Nous avons fait valoir que :

Le refus des administrations de communiquer avec la population sur son exposition aux risques et sur les perspectives de solutions, est contraire aux termes de la Loi.

Le manque de diligences en milieu rural, alors que des problèmes comparables font l’objet d’attentions et de financements d’urgence appropriés en milieu urbain, est également contraire aux termes de la Loi.

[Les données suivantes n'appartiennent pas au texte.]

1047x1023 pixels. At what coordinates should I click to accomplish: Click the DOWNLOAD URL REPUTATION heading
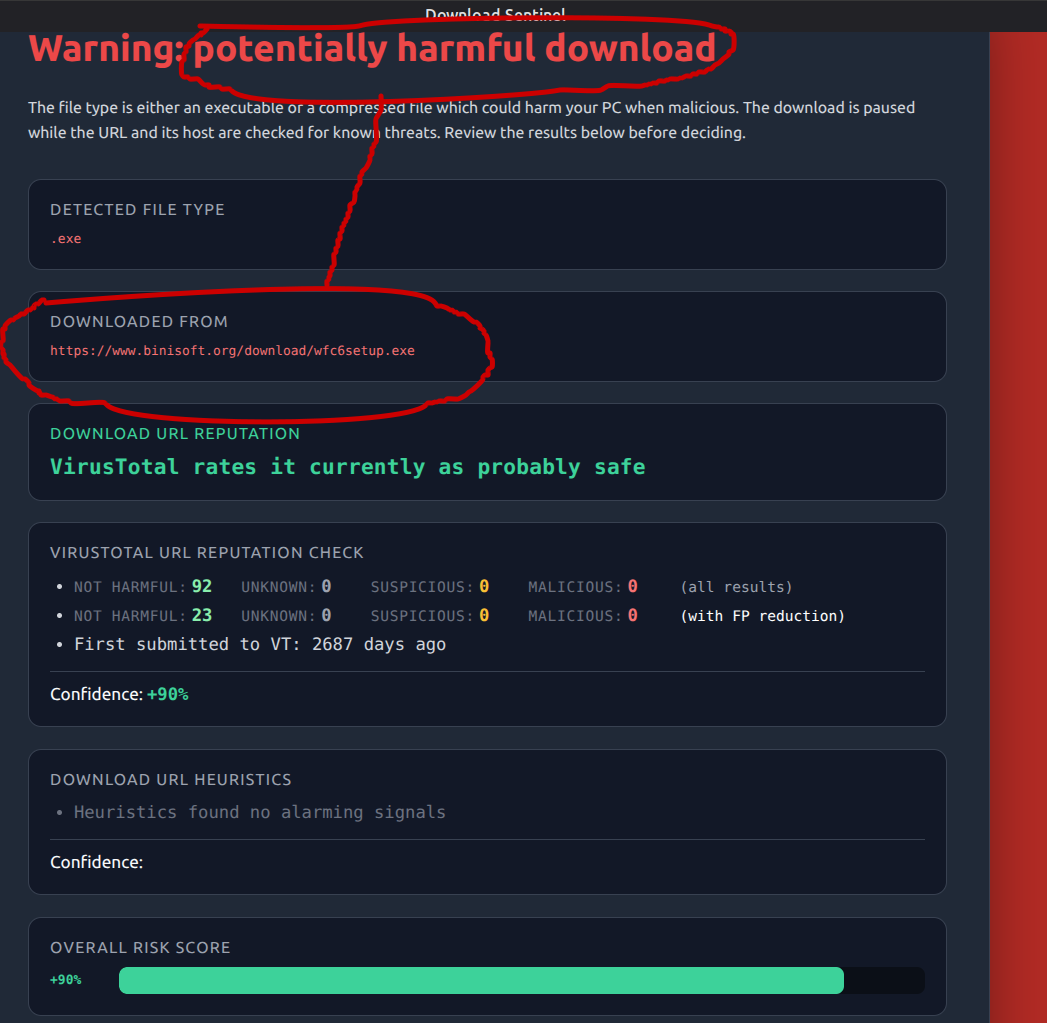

La lettre a été adressée nommément aux personnes suivantes :

  • Madame la Ministre en charge de l’environnement, et à ce titre responsable de la prévention des catastrophes,
  • Monsieur le Préfet des Alpes-Maritimes, représentant de l’Etat dans le département, et à ce titre responsable de la prévention des catastrophes,
  • Monsieur le Président du Conseil régional PACA, responsable du développement économique des communes de cette région,
  • Monsieur le Président du Conseil départemental, responsable du développement local et du tourisme, et maître d’ouvrage délégué par la commune des études en cours,
  • Monsieur le Président de la CARF, au titre de ses diverses compétences, dont le SCOT et toutes ses composantes territoriales et économiques,
  • Monsieur le Maire de Breil-sur-Roya, es-qualité.
  • Madame et Monsieur les Conseillers départementaux du canton de Contes, représentant les communes de la Roya au Conseil départemental,
  • Monsieur le Directeur régional des arts et de la culture (DRAC), responsable de la protection du patrimoine,
  • Monsieur l’Architecte des bâtiments de France, directeur du STAP 06, responsable de la protection du patrimoine,

Les accusés de réception sont revenus dans le courant de la semaine passée.

En l’absence de résultats rapides suite à cette démarche, l’AG de janvier sera interrogée sur l’opportunité de manifester les inquiétudes et le mécontentement des adhérents sous une forme plus visible.